I want to reassure you a little regarding your wife's silence to you. I know that it is incredibly difficult because you want to be able to be there for her, but I personally know that I have a bad habit of turning inwards when I am upset. I close off and often (although I know it is wrong) my husband is the last person I want to turn to because I feel so vulnerable with him... other people are easier because it is more superficial. I will be praying for your wife's heart to be opened!
Also, about your prayers not seeing to get past his roof, I really appreciate Sharon's input. Remember that God comes to you!! He dwells in you, you are a temple of His Holy Spirit!! He loves you deeply Eric and he always listens to your prayers. It is a lie of the enemy that He doesn't hear them.
Here are some verses I found for you just flipping through Pslams:
"But I know the Lord has set apart the godly for Himself; the Lord hears when I call to him." (Psalm 4:3)
"The Lord has heard my plea, the Lord accepts my prayer." (Psalm 6:9)
"O Lord, you hear the desire of the afflicted; you will strengthen their heart; you will incline your ear" (Psalm 10:17)
"In my distress I called upon the Lord; to my God I cried for help.
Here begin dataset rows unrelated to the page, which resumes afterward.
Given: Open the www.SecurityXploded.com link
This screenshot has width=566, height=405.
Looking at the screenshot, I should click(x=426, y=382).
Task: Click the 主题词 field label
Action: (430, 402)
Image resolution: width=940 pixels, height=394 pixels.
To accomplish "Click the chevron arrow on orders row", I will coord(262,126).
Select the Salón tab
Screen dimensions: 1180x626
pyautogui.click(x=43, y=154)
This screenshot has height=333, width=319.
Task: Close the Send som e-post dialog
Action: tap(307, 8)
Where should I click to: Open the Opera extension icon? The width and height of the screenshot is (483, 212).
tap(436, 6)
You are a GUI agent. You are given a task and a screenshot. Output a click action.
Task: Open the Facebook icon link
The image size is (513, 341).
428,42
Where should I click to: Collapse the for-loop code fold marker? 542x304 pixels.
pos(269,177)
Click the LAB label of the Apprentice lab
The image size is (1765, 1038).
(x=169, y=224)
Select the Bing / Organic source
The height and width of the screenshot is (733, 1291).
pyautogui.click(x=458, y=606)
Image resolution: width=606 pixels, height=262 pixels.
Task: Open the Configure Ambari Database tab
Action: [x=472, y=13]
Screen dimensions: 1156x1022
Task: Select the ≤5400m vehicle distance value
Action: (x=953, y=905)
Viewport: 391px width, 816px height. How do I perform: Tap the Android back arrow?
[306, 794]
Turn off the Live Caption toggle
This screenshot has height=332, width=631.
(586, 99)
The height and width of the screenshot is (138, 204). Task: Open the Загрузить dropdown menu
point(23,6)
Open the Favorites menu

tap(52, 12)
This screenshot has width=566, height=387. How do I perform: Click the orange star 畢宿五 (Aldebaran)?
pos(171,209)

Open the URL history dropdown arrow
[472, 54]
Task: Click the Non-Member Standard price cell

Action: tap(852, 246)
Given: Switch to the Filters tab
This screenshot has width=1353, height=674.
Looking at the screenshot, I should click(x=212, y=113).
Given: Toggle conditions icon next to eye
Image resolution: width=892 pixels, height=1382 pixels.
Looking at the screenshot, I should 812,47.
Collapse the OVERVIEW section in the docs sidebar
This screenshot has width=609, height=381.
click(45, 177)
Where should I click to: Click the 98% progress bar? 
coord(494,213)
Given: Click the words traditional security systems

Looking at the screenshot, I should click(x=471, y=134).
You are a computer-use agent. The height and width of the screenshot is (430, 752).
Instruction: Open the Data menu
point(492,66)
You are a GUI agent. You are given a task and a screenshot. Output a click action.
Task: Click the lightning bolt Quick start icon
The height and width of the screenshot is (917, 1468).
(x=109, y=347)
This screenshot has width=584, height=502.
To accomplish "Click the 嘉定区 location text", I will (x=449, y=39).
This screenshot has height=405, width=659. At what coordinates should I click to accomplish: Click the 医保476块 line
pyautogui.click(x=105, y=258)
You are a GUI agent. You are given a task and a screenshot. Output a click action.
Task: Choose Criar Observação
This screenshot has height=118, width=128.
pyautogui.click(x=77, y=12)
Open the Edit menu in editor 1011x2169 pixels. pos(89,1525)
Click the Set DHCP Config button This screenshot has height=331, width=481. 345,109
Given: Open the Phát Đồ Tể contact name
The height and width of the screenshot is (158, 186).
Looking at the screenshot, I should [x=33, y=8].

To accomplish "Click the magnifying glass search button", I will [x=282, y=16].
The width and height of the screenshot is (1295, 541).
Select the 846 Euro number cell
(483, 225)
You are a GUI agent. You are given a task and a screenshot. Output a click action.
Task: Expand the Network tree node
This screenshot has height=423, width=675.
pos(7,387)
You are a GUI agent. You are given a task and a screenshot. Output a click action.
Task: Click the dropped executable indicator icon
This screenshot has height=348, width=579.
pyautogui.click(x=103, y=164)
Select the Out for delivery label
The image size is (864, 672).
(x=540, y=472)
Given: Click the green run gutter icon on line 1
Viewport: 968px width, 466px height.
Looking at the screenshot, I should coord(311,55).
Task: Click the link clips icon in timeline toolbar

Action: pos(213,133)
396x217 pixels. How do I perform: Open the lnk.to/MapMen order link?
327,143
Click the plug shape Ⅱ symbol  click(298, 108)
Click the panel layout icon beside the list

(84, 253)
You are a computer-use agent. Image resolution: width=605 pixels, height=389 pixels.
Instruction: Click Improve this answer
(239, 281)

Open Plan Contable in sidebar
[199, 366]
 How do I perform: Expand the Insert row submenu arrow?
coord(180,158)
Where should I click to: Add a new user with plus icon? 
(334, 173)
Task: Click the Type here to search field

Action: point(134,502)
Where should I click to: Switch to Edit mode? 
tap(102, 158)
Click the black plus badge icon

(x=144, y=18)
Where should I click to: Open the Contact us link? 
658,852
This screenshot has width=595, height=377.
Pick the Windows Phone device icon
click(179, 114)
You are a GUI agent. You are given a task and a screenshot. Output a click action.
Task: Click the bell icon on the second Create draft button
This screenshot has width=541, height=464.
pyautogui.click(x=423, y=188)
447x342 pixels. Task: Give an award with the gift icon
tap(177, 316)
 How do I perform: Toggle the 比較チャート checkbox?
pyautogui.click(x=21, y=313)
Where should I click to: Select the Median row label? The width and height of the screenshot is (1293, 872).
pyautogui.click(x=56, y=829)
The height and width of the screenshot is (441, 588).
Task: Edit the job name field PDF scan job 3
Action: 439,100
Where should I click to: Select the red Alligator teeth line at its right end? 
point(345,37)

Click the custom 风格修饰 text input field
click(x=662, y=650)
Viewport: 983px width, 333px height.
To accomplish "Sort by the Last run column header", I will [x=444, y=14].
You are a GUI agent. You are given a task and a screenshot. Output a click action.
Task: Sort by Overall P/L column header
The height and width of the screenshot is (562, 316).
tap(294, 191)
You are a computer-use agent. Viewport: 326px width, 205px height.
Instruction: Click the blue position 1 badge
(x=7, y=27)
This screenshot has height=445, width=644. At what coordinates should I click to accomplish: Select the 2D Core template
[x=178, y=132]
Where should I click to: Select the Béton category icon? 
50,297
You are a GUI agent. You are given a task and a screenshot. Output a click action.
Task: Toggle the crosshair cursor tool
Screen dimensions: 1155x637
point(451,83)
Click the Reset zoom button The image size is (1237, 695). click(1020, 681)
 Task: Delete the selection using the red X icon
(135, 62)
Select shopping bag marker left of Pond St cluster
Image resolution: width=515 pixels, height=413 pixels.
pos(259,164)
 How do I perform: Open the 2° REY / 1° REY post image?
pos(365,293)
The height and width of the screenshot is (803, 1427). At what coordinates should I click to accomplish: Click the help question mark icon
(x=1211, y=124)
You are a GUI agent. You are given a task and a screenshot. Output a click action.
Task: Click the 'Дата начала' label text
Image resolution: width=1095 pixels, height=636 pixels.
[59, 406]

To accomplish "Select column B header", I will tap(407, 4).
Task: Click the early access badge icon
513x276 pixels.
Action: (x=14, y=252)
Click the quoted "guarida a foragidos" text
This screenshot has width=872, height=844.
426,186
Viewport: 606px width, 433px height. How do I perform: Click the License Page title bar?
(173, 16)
From His temple He heard my voice, and my cry to Him reached His ears." (Psalm 18:6)
"Now I now that the Lord saves His anointed; He will answer him from the His holy heaven with the saving might of His right hand." (Psalm 20:6)
"For He has not despised or abhorred the affliction of the afflicted, and He has not hidden His face form him, but has heard, when he cried to Him." (Psalm 22:24)
"O Lord my God, I cried to you for help, and you have healed me." (Psalm 30:2)
"I will rejoice and be glad in your steadfast love, because you have seen my affliction; you have known the distress of my soul" (Psalm 31:7)
*** THIS ONE REALLY SPEAKS TO ME FOR YOU ERIC -->>> "I had said in my alarm, 'I am cut off from your sight.' But you have heard the voice of my pleas for mercy when I cried to you for help." (Psalm 31:22)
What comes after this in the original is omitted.